Act of the Parliament of the United Kingdom

The Yeomanry Act 1804 (44 Geo. 3. c. 54) was an act of the Parliament of the United Kingdom that consolidated enactments relating to the yeomanry and volunteer corps of Great Britain.

== Background ==
In the two years following the resumption of war with France in 1803, twenty-one separate acts were passed to raise forces, either voluntarily or by compulsion, for the defence of the realm. Among these were the Yeomanry and Volunteers Act 1802 (42 Geo. 3. c. 66) and the Yeomanry and Volunteer Cavalry Act 1803 (43 Geo. 3. c. 121), together with a further act, passed earlier in the same 1804 session, to explain and amend those two acts. The resulting body of law governing corps of yeomanry and volunteers in Great Britain had become confused, and the Yeomanry Act 1804 consolidated it into a single act. With only minor subsequent amendment, it effectively governed the yeomanry until the Militia and Yeomanry Act 1901 (1 Edw. 7. c. 14). The act was itself amended less than two months later by the Yeomanry (Accounts) Act 1804 (44 Geo. 3. c. 94), so far as it related to the accounting for money received by volunteer officers.

== Provisions ==
Section 1 repealed so much of the recited acts as related to corps of yeomanry and volunteers in Great Britain. Section 2 preserved any exemption from serving or being balloted to serve in the militia, or from duties chargeable on horses, to which a person was already entitled under the repealed acts, until the time fixed by the new act for making the first return after its passing. Section 3 empowered the King to disband or discontinue the services of any corps of yeomanry or volunteers, while providing that the services of corps already accepted before the passing of the act should be treated as continued unless he signified his intention to disband or discontinue them. Section 4 exempted every person enrolled and serving as an effective member of a corps of yeomanry or volunteers from being liable to serve personally, or to provide a substitute, in the militia of Great Britain or in any additional force raised for the defence of the realm.

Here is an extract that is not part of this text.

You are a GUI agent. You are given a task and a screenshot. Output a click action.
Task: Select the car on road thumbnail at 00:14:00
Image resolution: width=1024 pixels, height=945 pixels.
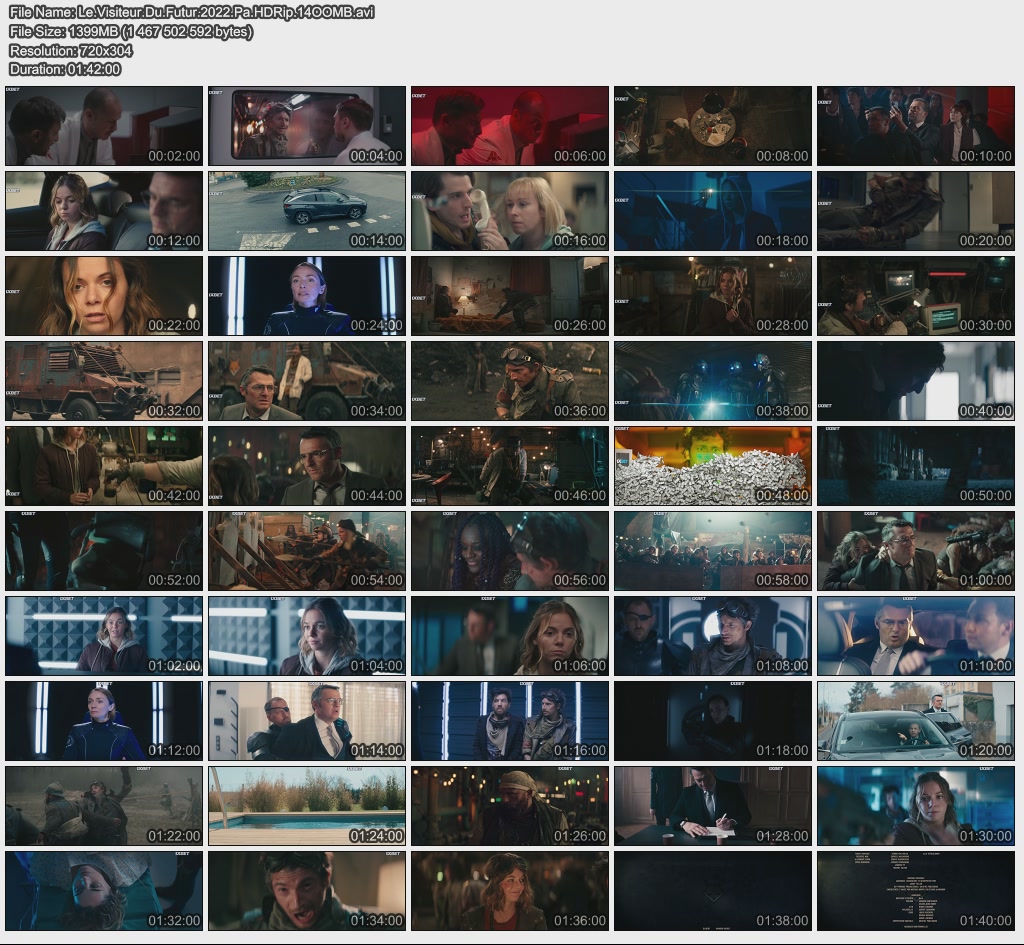point(307,211)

=== Repealed enactments ===
Section 1 of the act repealed 3 enactments, listed in that section. The repeal did not affect the demanding, recovering, or levying of any fine or penalty incurred before the passing of the act.

| Citation | Short title | Description | Extent of repeal |
|---|---|---|---|
| 42 Geo. 3. c. 66 | Yeomanry and Volunteers Act 1802 | An act to enable his Majesty to avail himself of the offers of certain yeomanry and volunteer corps to continue their services. | So much of the act as related to corps of yeomanry and volunteers in Great Britain. |
| 43 Geo. 3. c. 121 | Yeomanry and Volunteer Cavalry Act 1803 | An act for authorising the billeting of such troops of yeomanry and volunteer cavalry as may be desirous of assembling for the purpose of being trained together, in Great Britain and Ireland; and for subjecting to military discipline, during the war, such serjeants serving in any volunteer or yeomanry corps of cavalry or infantry as receive constant pay, and all trumpeters, drummers, or buglemen serving therein, and receiving pay at any daily or weekly rate; and for the further regulation of such yeomanry and volunteer corps. | So much of the act as related to corps of yeomanry and volunteers in Great Britain. |
| 44 Geo. 3. c. 18 | Volunteers and Yeomanry (Great Britain) Act 1803 | An act to explain and amend two acts, passed in the forty-second and forty-third years of the reign of his present Majesty, relating to volunteers and yeomanry corps in Great Britain. | So much of the act as related to corps of yeomanry and volunteers in Great Britain. |

== Subsequent developments ==
The whole act was repealed by section 4 of, and the second schedule to, the Territorial Army and Militia Act 1921 (11 & 12 Geo. 5. c. 37), which came into force on 1 October 1921.

== Bibliography ==
- Beckett, Ian Frederick William (2011). "Britain's Part-Time Soldiers: The Amateur Military Tradition: 1558–1945"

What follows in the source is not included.